Islamabad, March 17, 2017: Senator Sherry Rehman of the PPP voiced alarm over a number of controversies arising from unresolved issues related to the census which is currently underway. Rehman said, “The census has dangerous shortfalls that need to be addressed immediately. As much as it is the government’s constitutional duty to conduct a census, key deficits and designed flaws in the exercise put it in the eye of a huge potential storm”.
“The government has failed to address the most fundamental issues of transparency and verification of numbers, leading many to question the intention and validity of the long awaited exercise. The questionable use of forms that exclude carbon copies or any form of cross verification by enumerators is a huge exclusion, and will create more questions than answers as to the whole point of the census,” said the Senator.
The Senator further stated, “It is alarming that no counterfoils are given to the house members after the enumeration, which means the household will have no evidence of any details they have provided the enumerator. It is also questionable why the government is not disclosing how many people are included in a bloc”.
The Vice-President PPPP continued, “There is no counter posting or verification on websites either, which can potentially empower the federal government to reinvent numbers in Islamabad for each province and even each constituency!”
“From what little we know about the planning and cost estimations, it seems like the government is spending a premium for an exercise that lacks both credibility and consensus.

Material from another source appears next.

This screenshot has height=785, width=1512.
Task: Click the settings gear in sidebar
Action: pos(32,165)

Why is the government sticking to an outmoded census methodology when there is a variety of technologically advanced ways of collecting population data that are used all over the world?” questioned Rehman.

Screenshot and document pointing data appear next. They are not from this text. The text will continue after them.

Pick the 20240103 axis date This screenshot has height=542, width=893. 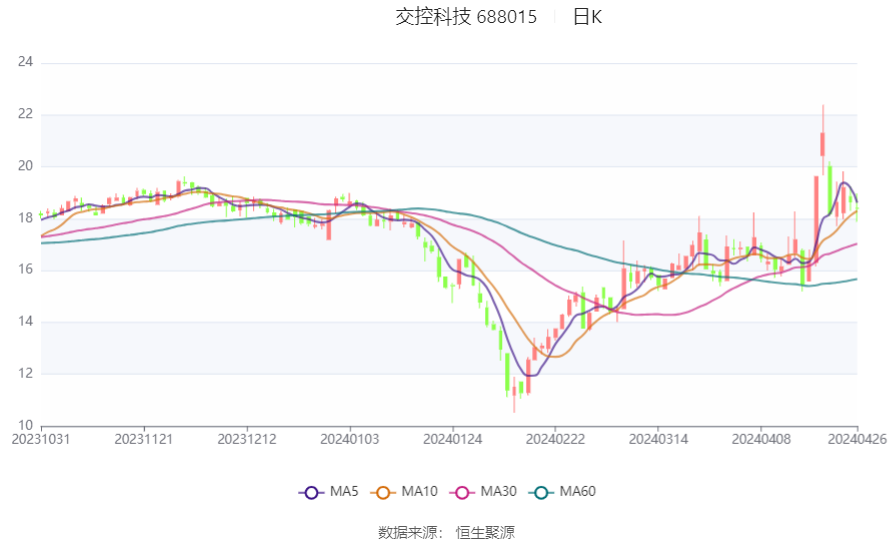click(350, 440)
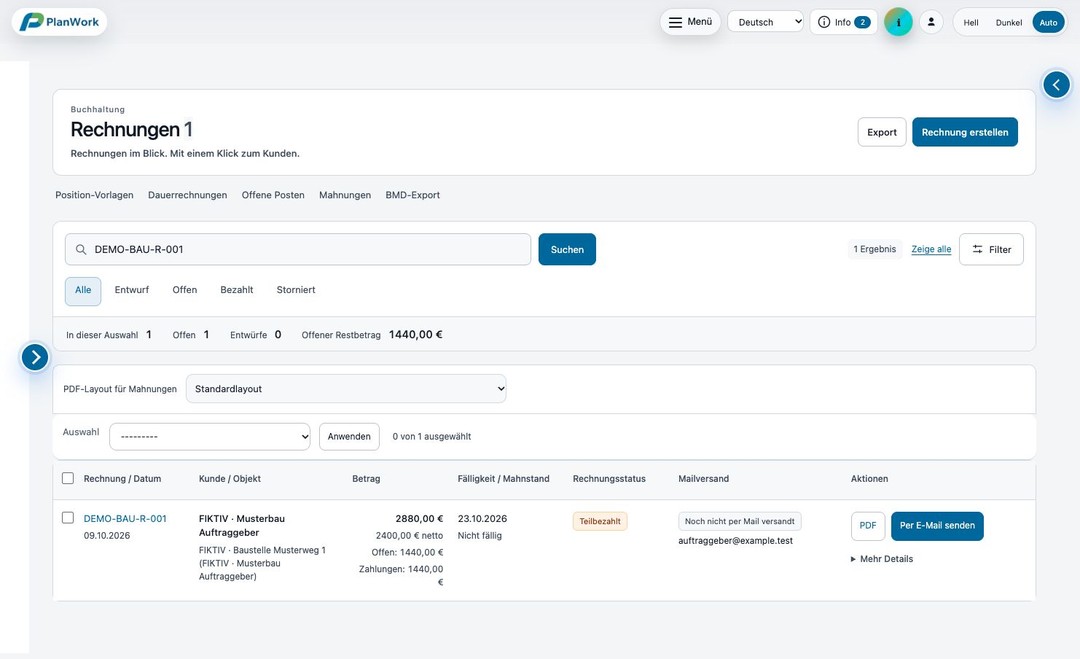Screen dimensions: 1080x659
Task: Open the Standardlayout PDF layout dropdown
Action: 346,388
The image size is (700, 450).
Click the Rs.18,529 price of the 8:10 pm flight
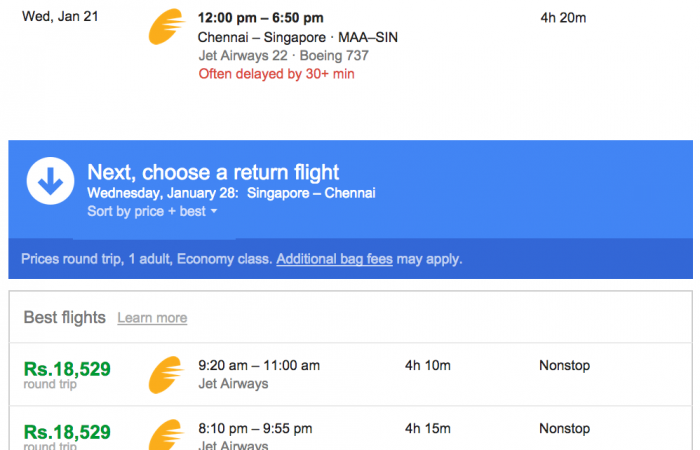(x=67, y=432)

The government is currently facing gaping questions on rules and practices regarding the collection of data pertaining to overseas Pakistanis, disabled people and women. “The exclusion of Form 2A is a problem considering how this will result in significant data and social indicators being left out,” the Senator reiterated.
Data available suggests that there are around seven million overseas Pakistanis, most of them working as laborers in the Middle East.
“So far, only those who have left Pakistan six months ago will be accounted for, automatically omitting around 4 per cent of the population. Even students studying abroad who are outside Pakistan for over six months will be excluded from the census,” Rehman said on the contentious exclusion of overseas Pakistanis.
The 1998 census revealed that 3,286,630 or 2.4 per cent of the population are disabled. The government is still relying on this two decade old data. Rehman said, “The government is excluding a form with questions that will tell us how many Pakistanis are with disabilities or who is employed. Inaccurate and dated statistics are a major problem in the way of service delivery and protection of all Pakistanis”.
Again, data on women in Pakistan will prove substantial for crucial matters concerning development, politics and health. From 1951 to 1998, women’s population increased from 46.22 per cent to 48.5 per cent.
Senator Rehman pointed out the importance of ensuring that accurate data on Pakistan’s women are collected. “Cultural and social barriers are crucial factors that should be taken seriously. In case the male member of the family is not present in the house, the female members may not give accurate information due to prevailing illiteracy and or may not even attend to the enumerator. How is it possible that there are no female enumerators in the Punjab census team? This is a clear violation of the government’s own census instruction manual and gender policy that must be resolved immediately,” concluded Rehman.